First complaints for Androcur April 22, 2019-France-Inter

France Inter Androcur

Premières plaintes pour l’Androcur : Emission du lundi 22 avril 2019 (lundi de Pâques) où il est question d’Androcur, des plaintes, mais aussi du Lutéran et Lutényl.  A écouter ici

Was there lack of information on the risks incurred? Précrisse for years, the medication Androcur taken in high doses can give meningiomas, benign brain tumors. Many women have not been notified, three of them have just filed a complaint.

The Androcur targeted by three complaints
L’Androcur visé par trois plaintes © AFP / Philippe LAVIEILLE

D’abord prescrit pour combattre une pilosité excessive, le médicament Androcur a également été donné à des femmes souffrant d’endométriose ou d’acné, parfois à forte dose et pendant des années. On sait depuis 2008 que ce médicament peut donner des méningiomes, des tumeurs bénignes du cerveau. Mais la plupart des patientes l’ignoraient et ne l’ont appris que ces derniers mois. C’est l’objet de la plainte que viennent de déposer trois victimes. D’autres dossiers vont suivre.

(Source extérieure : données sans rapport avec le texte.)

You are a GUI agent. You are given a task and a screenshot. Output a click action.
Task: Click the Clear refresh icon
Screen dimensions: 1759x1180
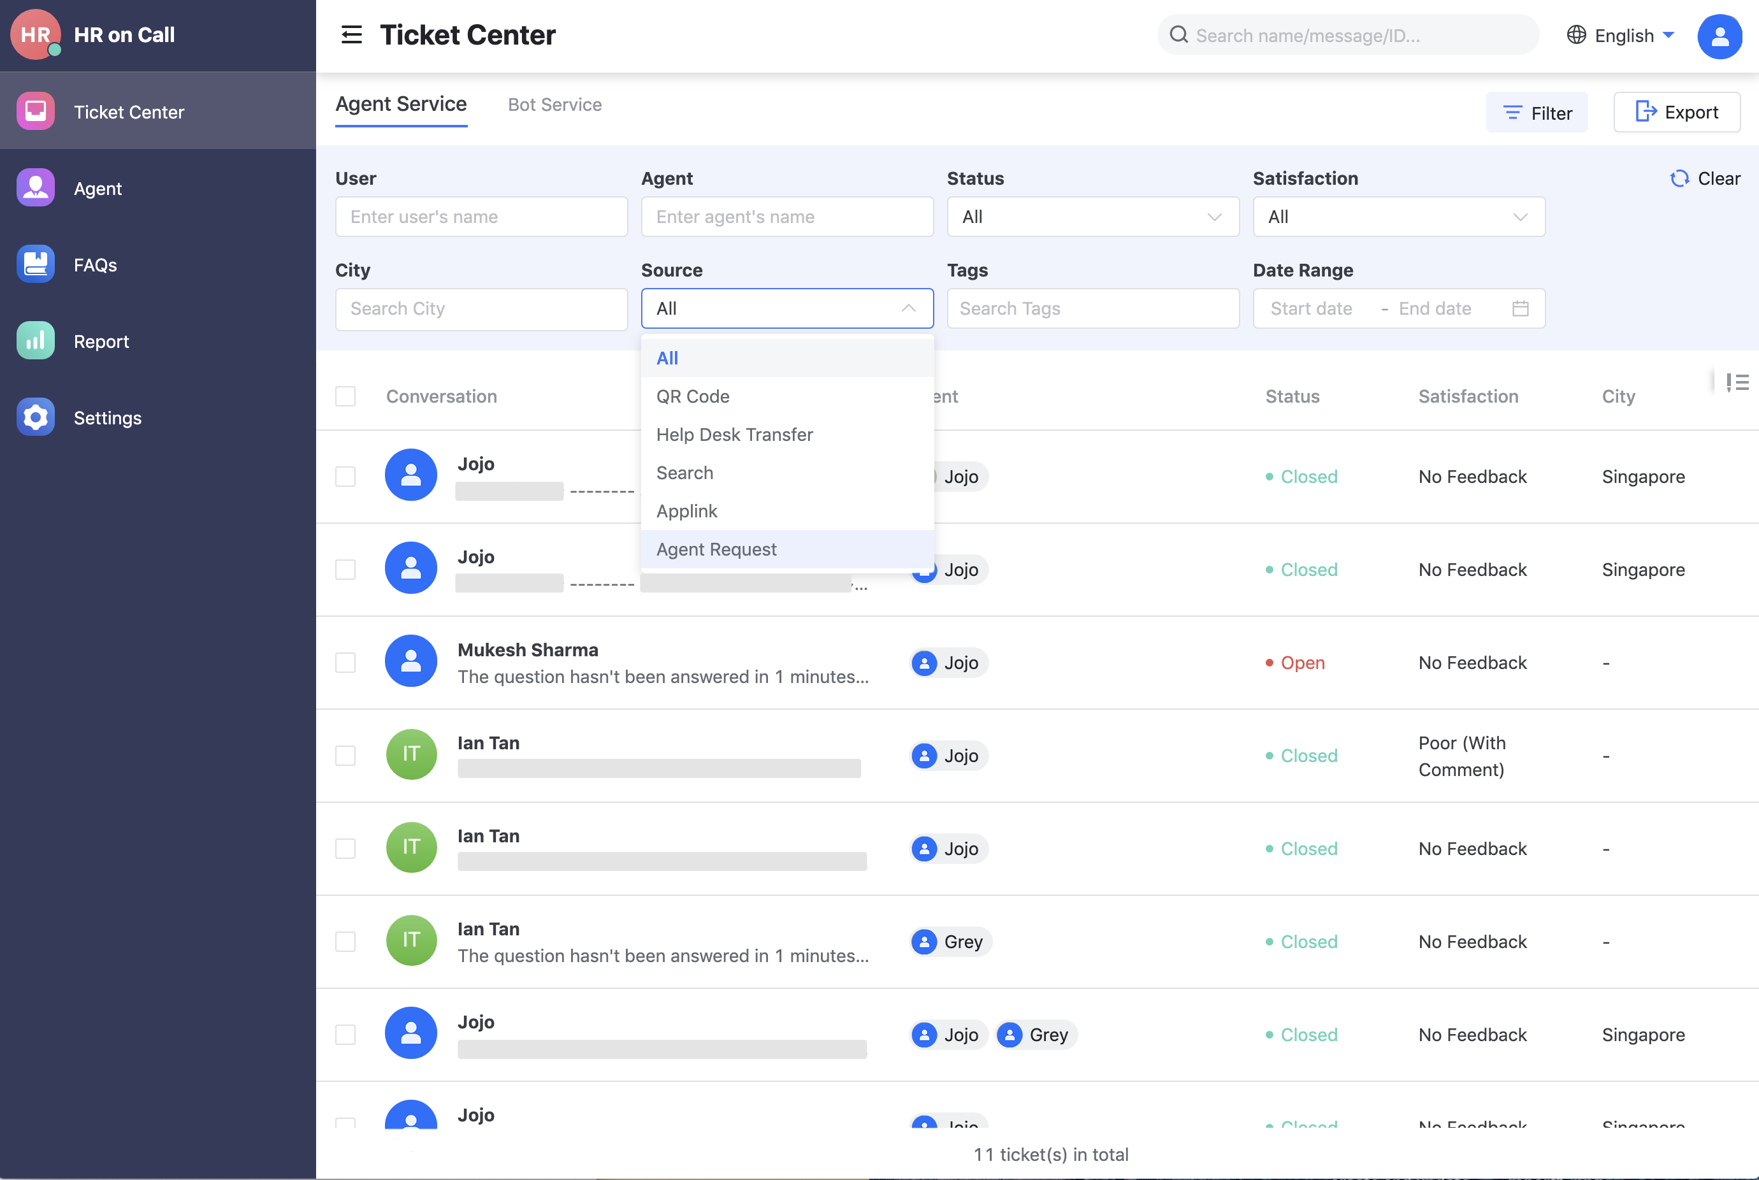click(1679, 178)
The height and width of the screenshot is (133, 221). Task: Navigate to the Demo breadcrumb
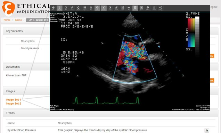coord(18,20)
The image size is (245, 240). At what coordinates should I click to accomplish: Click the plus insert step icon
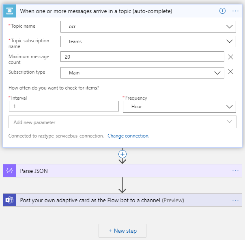pyautogui.click(x=122, y=154)
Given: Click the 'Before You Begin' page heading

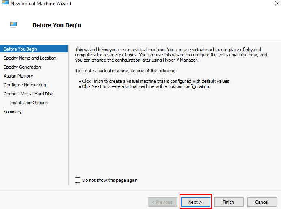Looking at the screenshot, I should click(x=57, y=25).
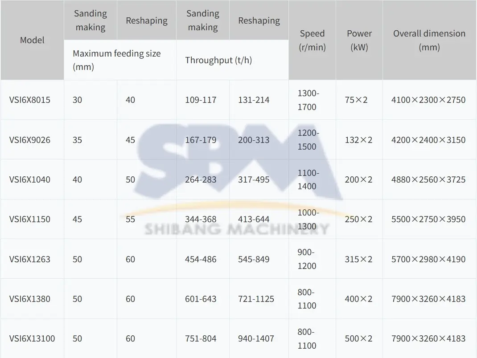Select the Maximum feeding size header cell
Screen dimensions: 477x358
click(116, 60)
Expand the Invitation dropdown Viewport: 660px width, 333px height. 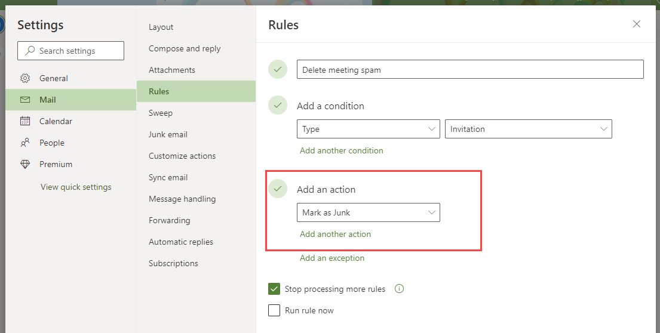point(528,129)
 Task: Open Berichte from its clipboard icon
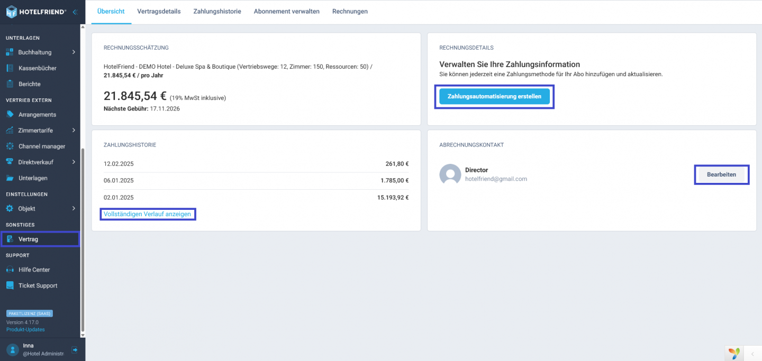click(10, 84)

Marie, 45 ans, est l’une des trois plaignantes. Au printemps 2016, sa vie bascule. Elle souffre de maux de tête, de vertiges, de problèmes moteurs qui ne cessent de s’amplifier. Elle met d’abord cela sur le compte de la fatigue, et puis en septembre, elle finit par consulter. À l’IRM, on lui trouve plusieurs méningiomes, dont un large de 6 cm. Il faut aussitôt opérer. Une trépanation, pour enlever derrière son œil une tumeur grosse comme une clémentine. Elle en garde aujourd’hui des séquelles, des maux de tête récurrents notamment. À ce jour, elle n’a toujours pas pu reprendre le travail normalement. Sa vie en a été durablement bouleversée.

Marie ne fait le rapprochement avec l’Androcur qu’en septembre dernier, c’est-à-dire deux ans après la découverte de ses méningiomes, quand d’autres femmes témoignent et donnent l’alerte. Marie a pris de l’Androcur pendant dix ans, de 2006 à 2016. C’était son contraceptif, elle n’a jamais été informée du risque :

« Androcur, for me, it was just a pill, I was never told that it could give tumors to the brain, I trusted my gynecologist, it had been more than ten years since he followed me. »»

En 2016 pourtant, quand il opère son méningiome, le neurochirurgien dit aussitôt à Marie d’arrêter l’Androcur. Cela signifie qu’il savait. Car depuis 2008, le risque était connu : un médecin, Sébastien Froelich, avait donné l’alerte à l’époque. À partir de 2011, la notice du médicament a d’ailleurs fait mention de cas de méningiomes. Mais le message est resté trop confidentiel, les patientes n’ont pas eu l’information, ce n’est que fin 2018 qu’une étude approfondie a mesuré le risque (très fort si les doses sont élevées et prescrites sur plusieurs années) et que l’agence du médicament a recommandé de limiter les indications et de surveiller les patientes par IRM. Maître Charles Joseph-Oudin, l’avocat de Marie accuse : Que de temps perdu !

The position of the law today is to say that the patient must be informed as soon as there is a suspicion of risk, even if this risk is not perfectly measured. So, as early as 2008, suspicion justified concrete information measures.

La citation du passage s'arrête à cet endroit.